__What is needed__.
Copy everything from the line containing "Expand See all for Top rated" down to the end of the items, word for word, leaving out the pictures.
* Start *
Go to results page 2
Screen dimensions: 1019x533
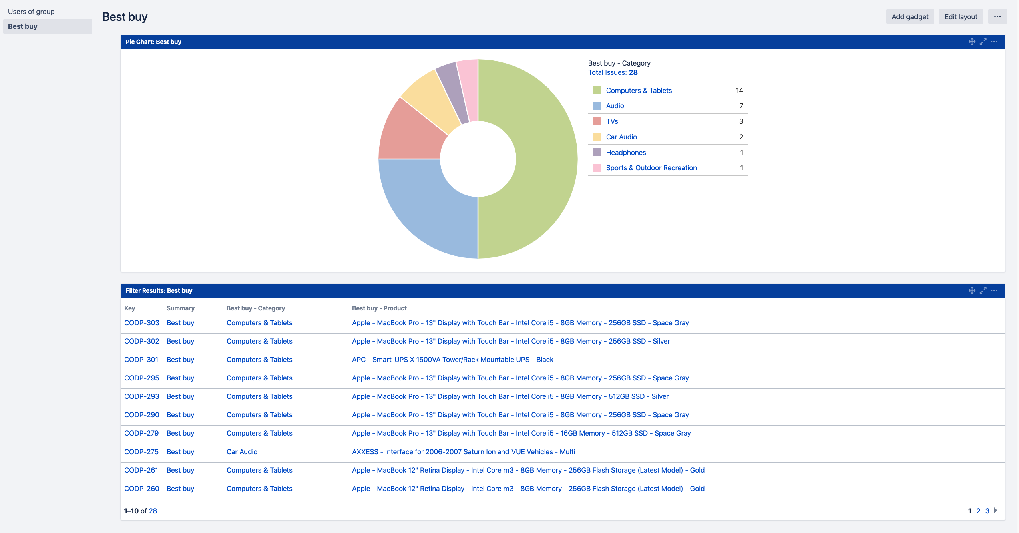pyautogui.click(x=978, y=511)
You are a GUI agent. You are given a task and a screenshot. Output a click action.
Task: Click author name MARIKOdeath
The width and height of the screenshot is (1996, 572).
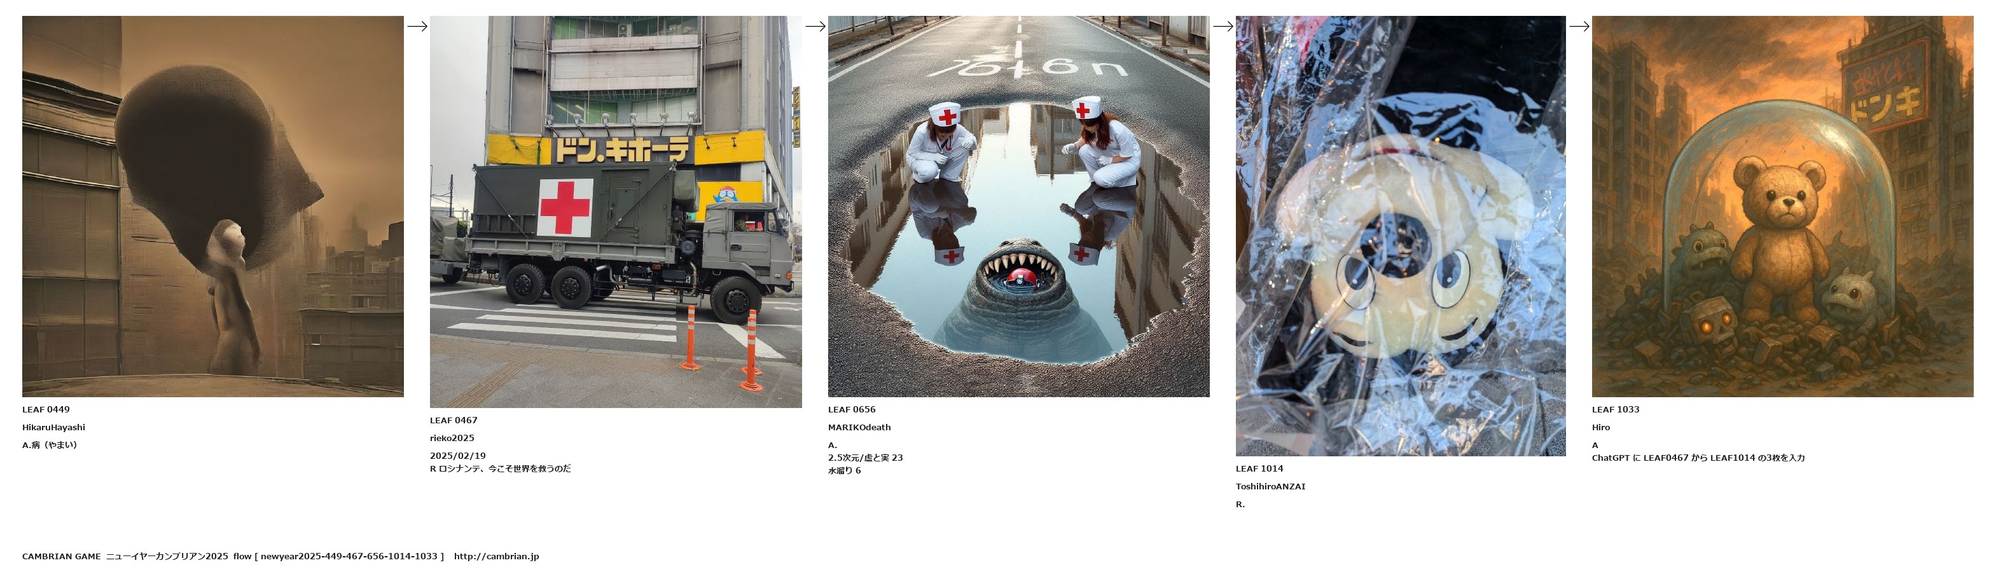coord(860,427)
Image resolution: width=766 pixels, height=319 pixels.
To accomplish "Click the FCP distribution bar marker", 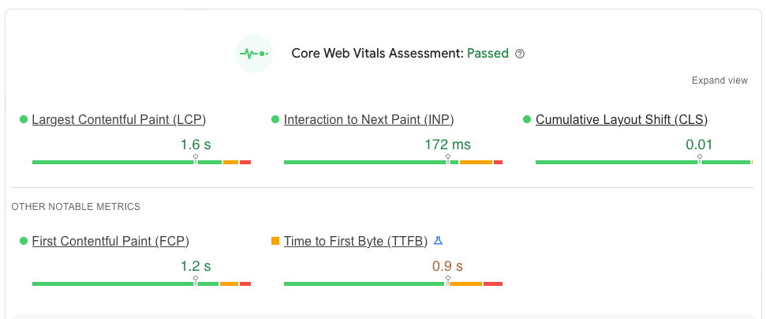I will tap(196, 280).
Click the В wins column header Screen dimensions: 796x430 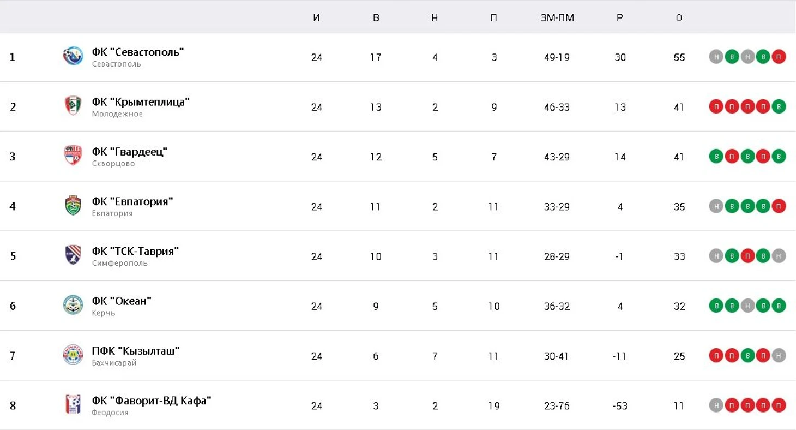pyautogui.click(x=376, y=18)
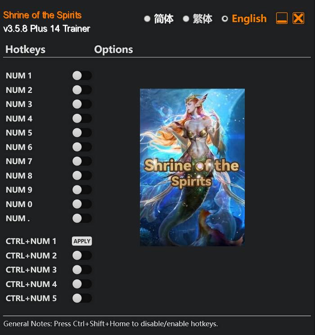Click APPLY button for CTRL+NUM 1
Image resolution: width=315 pixels, height=335 pixels.
click(82, 241)
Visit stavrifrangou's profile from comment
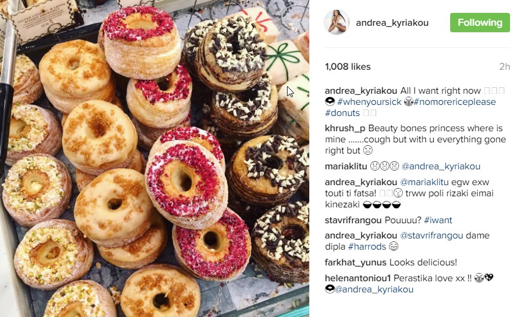520x317 pixels. (x=353, y=220)
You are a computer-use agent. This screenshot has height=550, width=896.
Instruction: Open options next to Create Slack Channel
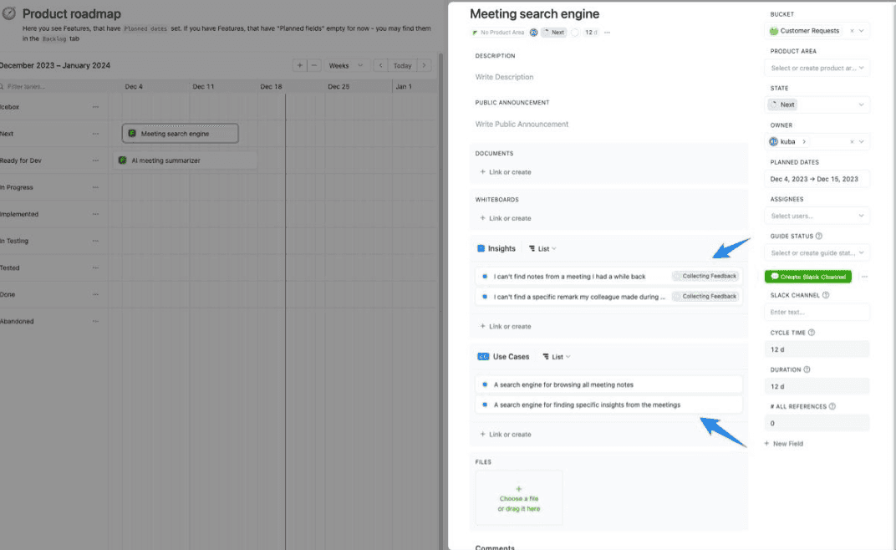(864, 277)
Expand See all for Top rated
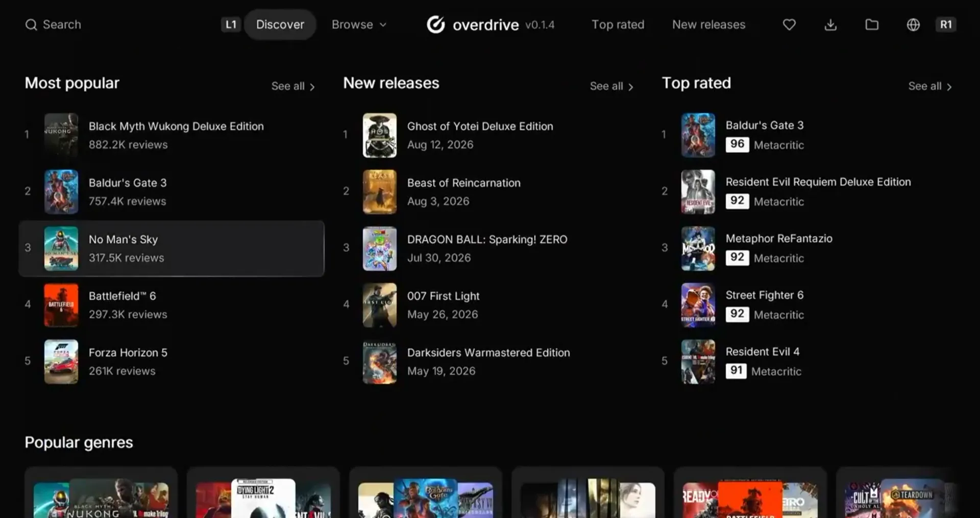This screenshot has width=980, height=518. coord(930,86)
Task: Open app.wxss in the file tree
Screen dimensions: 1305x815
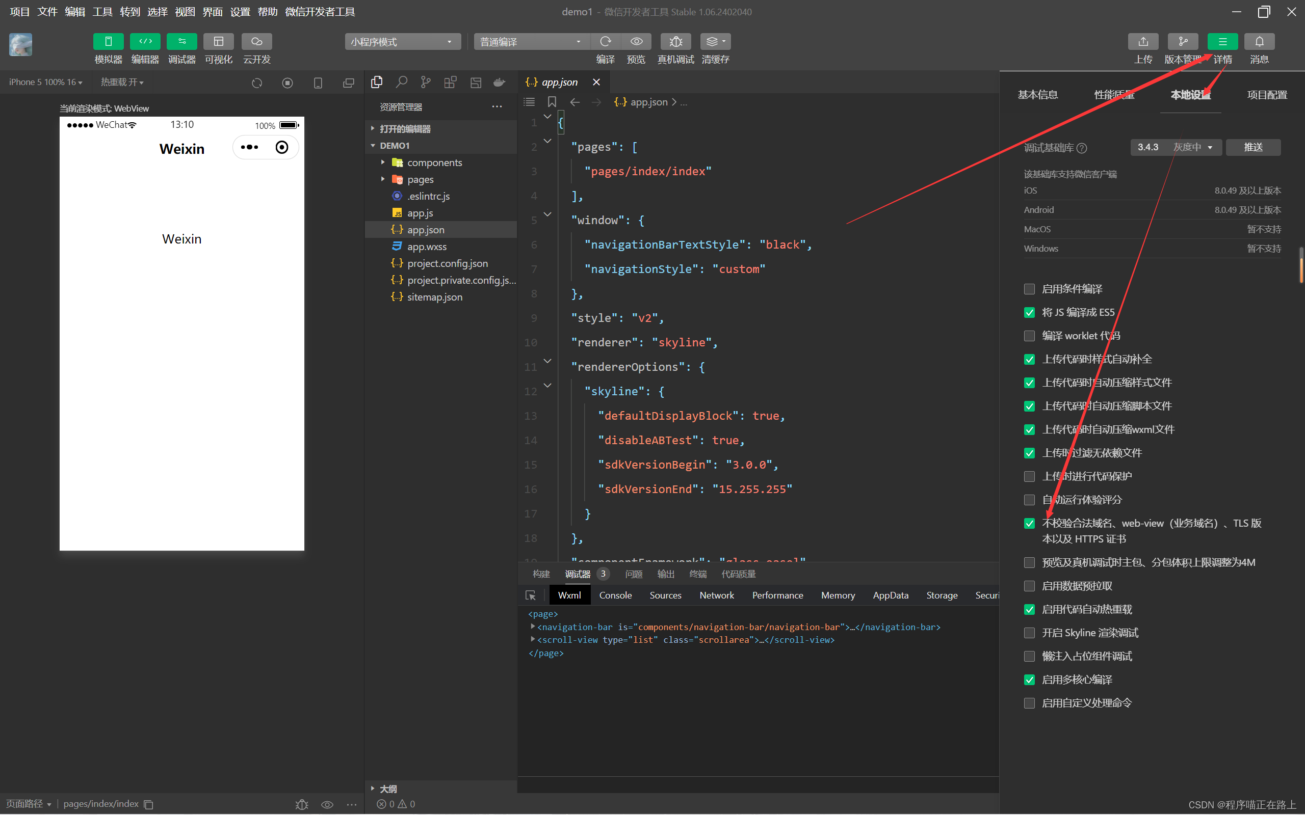Action: pyautogui.click(x=427, y=246)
* End *
__Correct response__.
Expand See all for Top rated
This screenshot has width=980, height=518. coord(930,86)
Task: Open app.wxss in the file tree
Screen dimensions: 1305x815
Action: pyautogui.click(x=427, y=246)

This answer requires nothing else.